The Role of Autophagy-Lysosomal Pathways in Photoreceptor Death in the rd10 Mouse Model of Inherited Retinal Degeneration.

Inherited retinal degenerations, such as retinitis pigmentosa, are a leading cause of irreversible vision loss, yet broadly effective treatments remain elusive. Impaired cellular waste clearance via autophagy-lysosomal pathways have been implicated in photoreceptor death, but the spatiotemporal dynamics of these processes during degeneration remain poorly understood.
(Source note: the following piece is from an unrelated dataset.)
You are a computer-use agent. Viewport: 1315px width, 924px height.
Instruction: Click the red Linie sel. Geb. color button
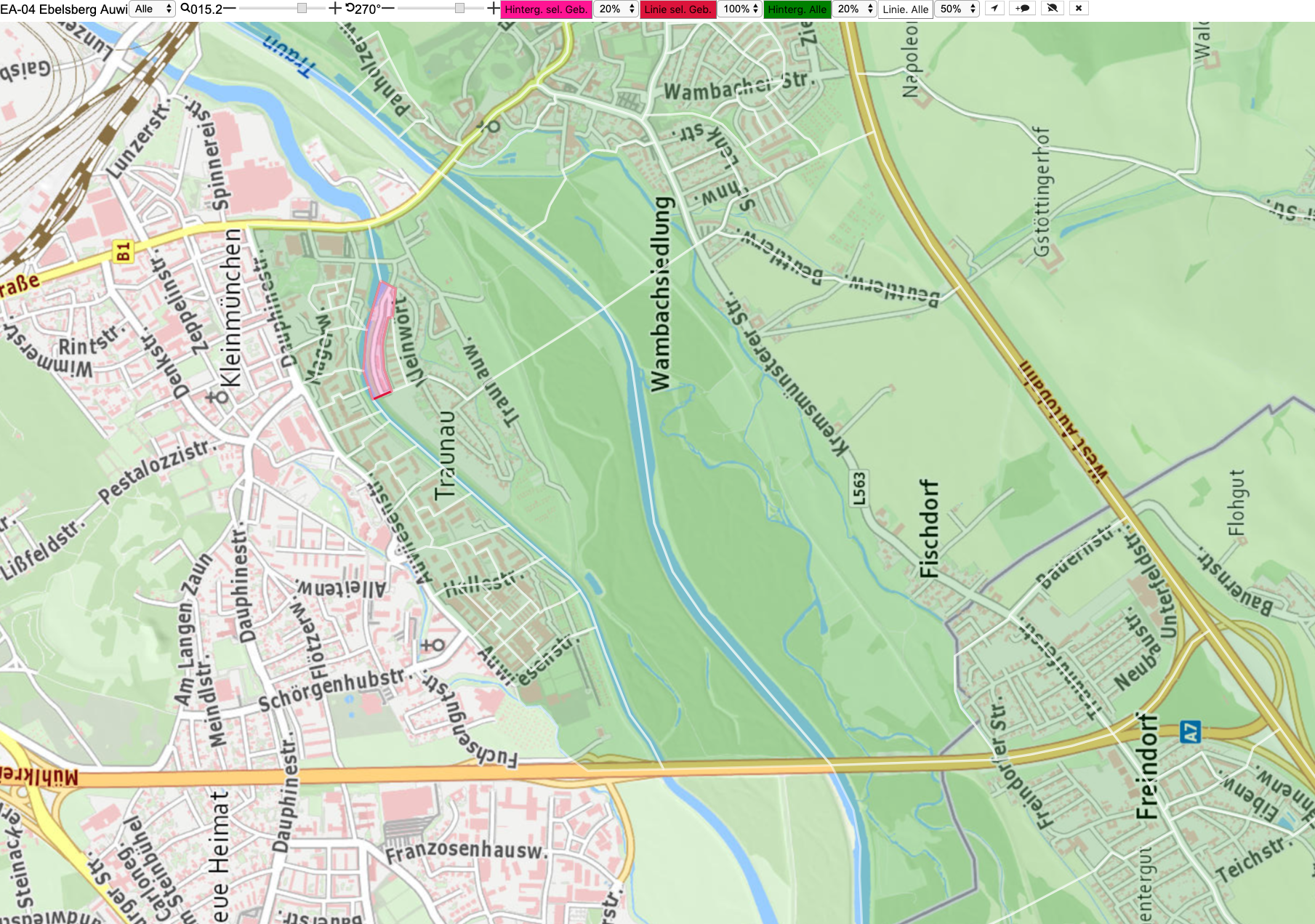pos(677,9)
Using the rd10 mouse model of retinitis pigmentosa, we characterised autophagy-lysosomal dysfunction at key stages of photoreceptor degeneration (postnatal day P17, P22, P35) through super-resolution imaging of RFP-EGFP-LC3 reporter mice, Western blot, and bulk RNA sequencing. Autophagosome and autolysosome numbers were significantly elevated across all photoreceptor compartments (inner/outer segments, outer nuclear layer, outer plexiform layer) at P17, prior to significant photoreceptor nuclei loss. Autophagosome and autolysosome size progressively increased from P22 onwards, suggesting accumulation of unprocessed intracellular waste. Molecular analyses revealed downregulation of mTOR protein, upregulation of autophagy-related genes, and increased lysosomal processes from P17. These histological and molecular findings are consistent with early autophagy induction followed by overwhelmed degradative capacity. Our findings identify autophagy-lysosomal change as an early event in photoreceptor loss in the rd10 model, revealing a critical therapeutic window for mutation-independent interventions targeting cellular clearance pathways in inherited retinal degenerations.